How efficient is the data flow of JDK 8 Stream?

Stream is a new key abstraction in Java SE 8 class library. It is defined in Java util. Stream (there are several stream types in this package: stream < T > represents object reference stream. In addition, there are a series of specialized streams, such as IntStream, LongStream, DoubleStream, etc.

The Stream introduced by Java 8 is mainly used to replace some Collection operations. Each Stream represents a value sequence.

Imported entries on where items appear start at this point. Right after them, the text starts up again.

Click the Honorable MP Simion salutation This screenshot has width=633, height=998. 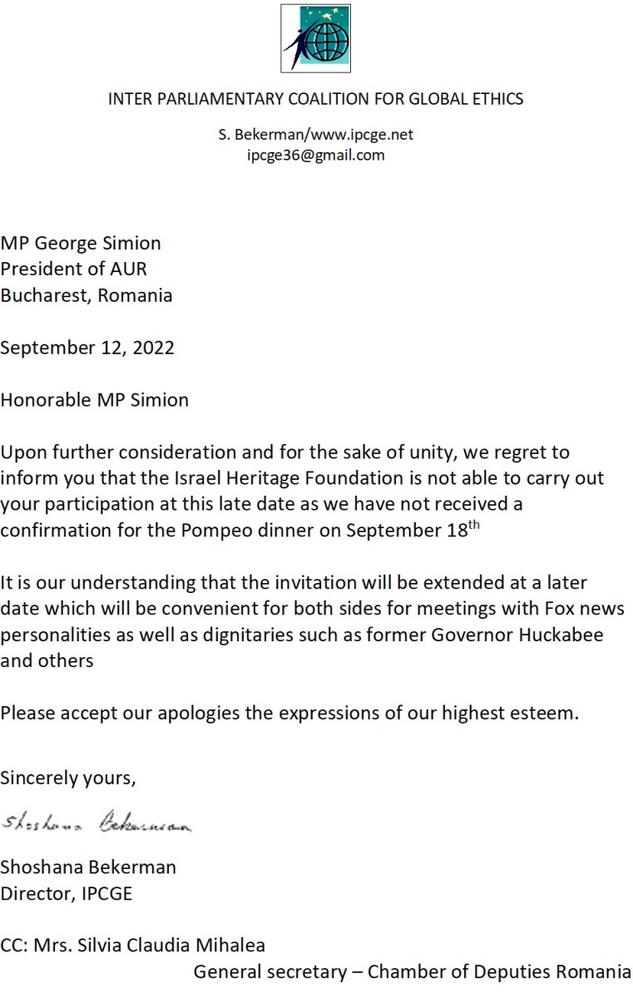95,400
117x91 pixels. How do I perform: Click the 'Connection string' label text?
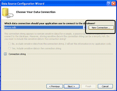tap(17, 54)
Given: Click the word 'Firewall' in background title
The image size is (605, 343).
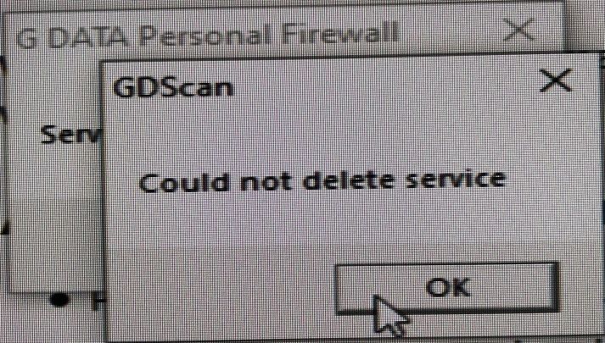Looking at the screenshot, I should (340, 34).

The Stream provides a series of common aggregation operations, which can be used for various operations conveniently. The Collection class library also provides a convenient way for us to use collections, arrays and other data structures in the way of operation flow;

Operation type of stream

① Intermediate operation

When the data in the data source is pipelined, all operations on the data in this process are called "intermediate operations";
Intermediate operations will still return a stream object, so multiple intermediate operations can be connected in series to form a pipeline;
stream provides various types of intermediate operations, such as filter, distinct, map, sorted, etc;

② Terminal operation

When all intermediate operations are completed, if you want to take the data off the pipeline, you need to perform terminal operations;
For terminal operation, stream can directly provide the result of an intermediate operation, or convert the result into a specific collection, array, String, etc;

Characteristics of stream

① You can only traverse once:

The of the data stream is to obtain the data source from one end and operate the elements successively on the pipeline. When the elements pass through the pipeline, they can no longer operate on them. You can obtain a new data stream from the data source for operation again;

② Internal iteration is adopted:

Generally, the Iterator traversal method is used to process the Collection, which is an external iteration;

For processing Stream, as long as the processing method is stated, the processing process is completed by the Stream object itself. This is an internal iteration. For the iterative processing of a large amount of data, the internal iteration is more efficient than the external iteration;

Advantages of stream over Collection

No storage: the stream does not store values; The elements of the stream come from the data source (may be a data structure, generating function or I/O channel, etc.) and are obtained through a series of calculation steps;
Functional style: the operation of convection will produce a result, but the data source of the stream will not be modified;
Lazy evaluation: most flow operations (including filtering, mapping, sorting, and de duplication) can be implemented in an inert manner. This allows us to complete the whole pipeline operation with one-time traversal, and provide a more efficient implementation with short-circuit operation;
No upper bound: many problems can be expressed as infinite stream: the user keeps reading the stream until a satisfactory result appears (for example, the operation of enumerating perfect numbers can be expressed as filtering on all integers); The set is limited, but the stream can be expressed as a wireless stream;
Concise code: for some collection iterative processing operations, using stream can be very concise. If using traditional collection iterative operations, the code may be very verbose and the readability will be poor;

Comparison of iteration efficiency between stream and iterator

Well, there are so many advantages of the above stream, and the writing method of stream function is very comfortable. How about the efficiency of stream?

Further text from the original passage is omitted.